Federal district judges have a great deal of discretion. The presumption is the that the district judge, who in effect, is the trial judge for the majority of federal criminal cases, is in the best position to evaluate the defendant, the witnesses, the evidence and the credibility of all those who appear in his or her courtroom.
These judges were able to exercise that discretion when sentencing offenders. But then Congress created the United States Sentencing Commission (USSC) to develop uniform sentencing guidelines for serious federal crimes, and in 1987 the guidelines were made mandatory.
These guidelines went from mandatory to advisory with the U.S. Supreme Court's decision in United States v. Booker. Given that federal judges had long decried the tyranny of the Guidelines, there were some expectations that Booker would result in a revolution in sentencing, since judges no long had to follow the Guidelines, and could create sentences that departed from Guideline requirements.
That has not happened. Sentences today are virtually the same as they were prior to Booker. One federal judge suggests that this is due to the cognitive effect known as "anchoring."
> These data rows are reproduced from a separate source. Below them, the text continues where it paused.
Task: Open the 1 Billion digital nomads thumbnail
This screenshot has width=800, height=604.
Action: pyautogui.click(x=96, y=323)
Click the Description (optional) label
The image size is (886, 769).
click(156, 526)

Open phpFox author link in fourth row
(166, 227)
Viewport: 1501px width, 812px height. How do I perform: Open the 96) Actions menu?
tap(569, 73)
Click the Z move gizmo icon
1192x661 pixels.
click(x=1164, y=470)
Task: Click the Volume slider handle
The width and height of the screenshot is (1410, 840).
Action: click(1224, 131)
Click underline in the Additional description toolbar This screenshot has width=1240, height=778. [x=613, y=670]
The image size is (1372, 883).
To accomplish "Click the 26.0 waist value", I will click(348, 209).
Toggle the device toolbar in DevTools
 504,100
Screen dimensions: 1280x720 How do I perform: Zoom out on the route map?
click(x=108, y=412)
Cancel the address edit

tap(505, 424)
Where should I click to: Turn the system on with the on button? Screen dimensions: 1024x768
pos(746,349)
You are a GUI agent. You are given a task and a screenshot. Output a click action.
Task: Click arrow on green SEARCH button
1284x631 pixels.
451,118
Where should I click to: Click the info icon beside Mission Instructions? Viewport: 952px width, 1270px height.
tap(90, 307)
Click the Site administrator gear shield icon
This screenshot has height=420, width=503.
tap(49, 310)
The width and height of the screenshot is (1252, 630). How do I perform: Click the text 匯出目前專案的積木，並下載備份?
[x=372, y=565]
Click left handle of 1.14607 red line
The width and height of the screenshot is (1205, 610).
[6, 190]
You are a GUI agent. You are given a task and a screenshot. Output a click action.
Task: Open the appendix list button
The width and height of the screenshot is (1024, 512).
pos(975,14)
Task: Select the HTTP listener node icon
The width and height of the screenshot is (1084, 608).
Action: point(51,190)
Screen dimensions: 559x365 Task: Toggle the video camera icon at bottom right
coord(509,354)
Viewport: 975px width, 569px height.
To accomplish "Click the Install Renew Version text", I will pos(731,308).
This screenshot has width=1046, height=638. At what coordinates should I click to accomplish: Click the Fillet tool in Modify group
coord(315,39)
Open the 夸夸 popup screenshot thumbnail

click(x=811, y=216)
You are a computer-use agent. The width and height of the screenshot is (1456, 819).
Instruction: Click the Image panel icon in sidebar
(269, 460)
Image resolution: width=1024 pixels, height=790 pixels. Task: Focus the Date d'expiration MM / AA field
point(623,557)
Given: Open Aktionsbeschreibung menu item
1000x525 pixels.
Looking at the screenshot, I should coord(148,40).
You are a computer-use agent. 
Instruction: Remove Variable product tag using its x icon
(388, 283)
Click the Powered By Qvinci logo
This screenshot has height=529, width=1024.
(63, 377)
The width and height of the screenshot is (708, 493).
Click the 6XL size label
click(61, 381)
Because the Guideline's sentence is always presented as the first piece of information in a presentencing report (PSR), he believe this "anchors" the judges eventual sentence. He supplies studies that show that judges are subject to anchoring bias and to "blind spot" bias, which makes it almost impossible for them to recognize the anchoring biases in their own sentences.
He suggest that the simplest way to minimize this anchoring effect is to move the Guideline's recommendation to the end of the PSR and have the judge create a tentative sentence using only the section 3553(a) factors first, and then consider the Guideline's recommendation in light of the unbiased tentative sentence.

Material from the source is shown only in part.